**Assignment:** Whatever lies between the line with "Instruction: Click the" and the end of the data, both included, must be copied exactly and without pictures.

**Input records:**
>>>
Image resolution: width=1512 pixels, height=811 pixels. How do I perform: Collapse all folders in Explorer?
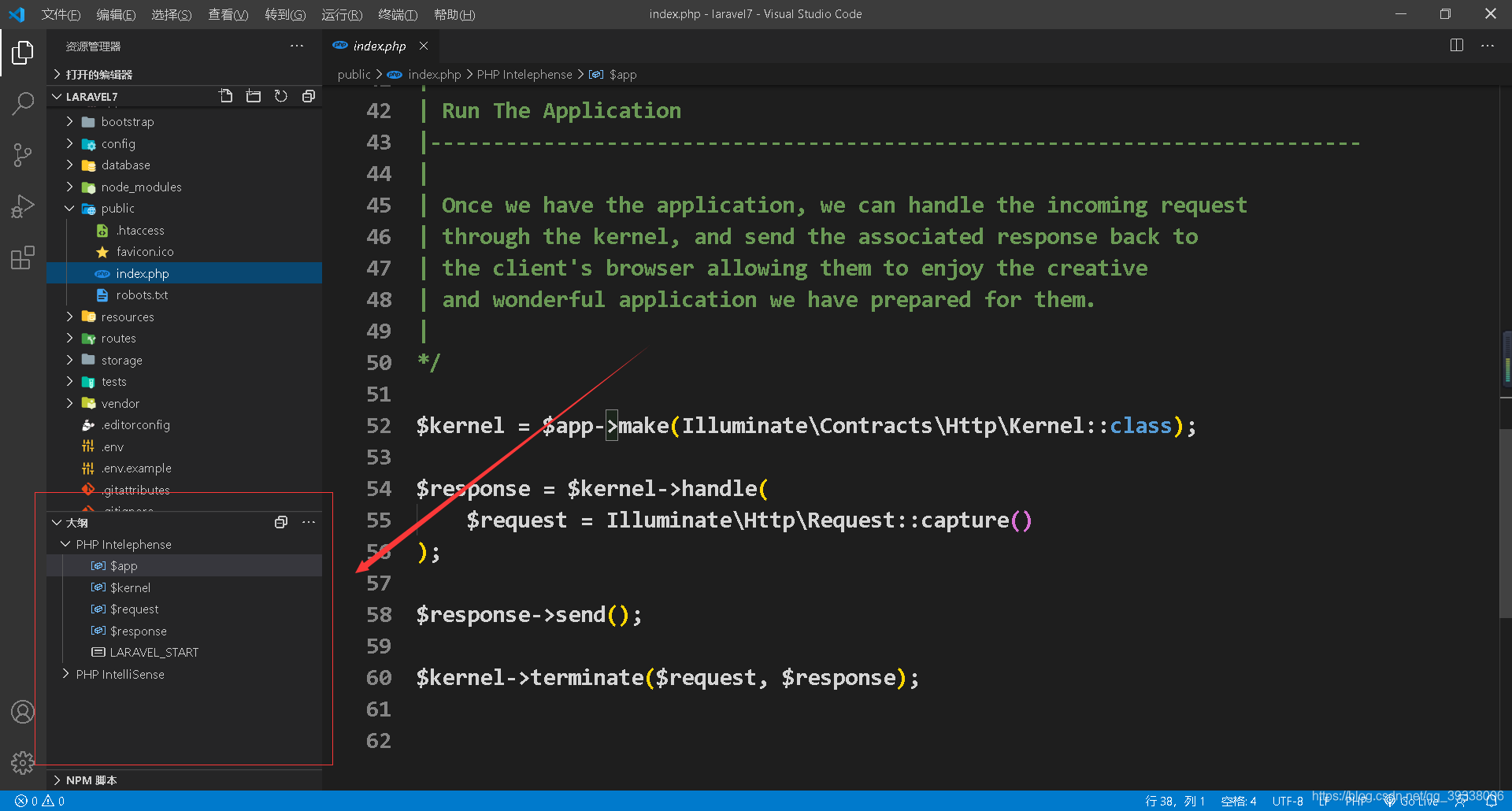(309, 95)
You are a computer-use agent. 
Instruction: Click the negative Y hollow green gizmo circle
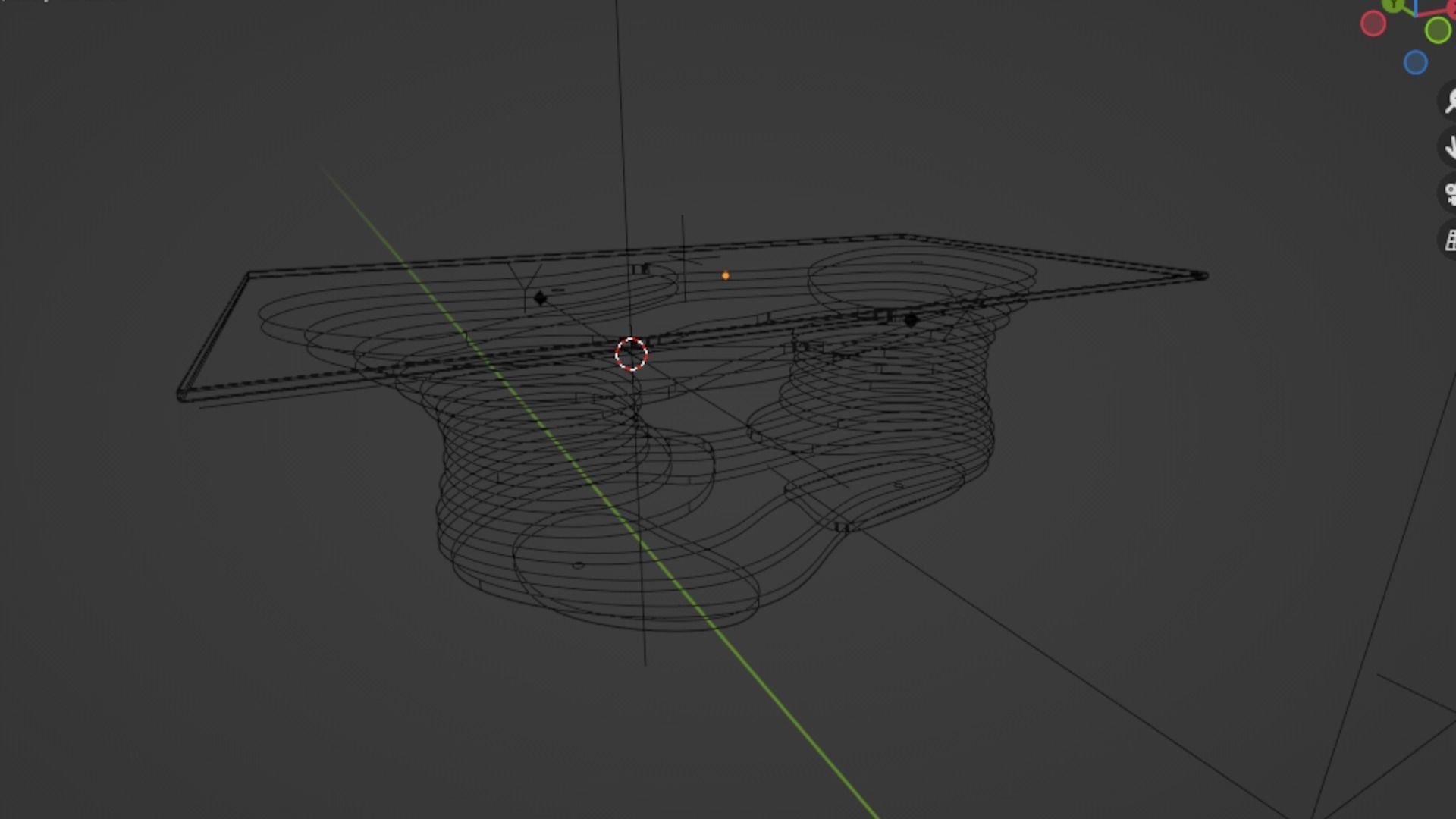(x=1437, y=30)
<<<
**Exercise response:**
Instruction: Click the negative Y hollow green gizmo circle
(x=1437, y=30)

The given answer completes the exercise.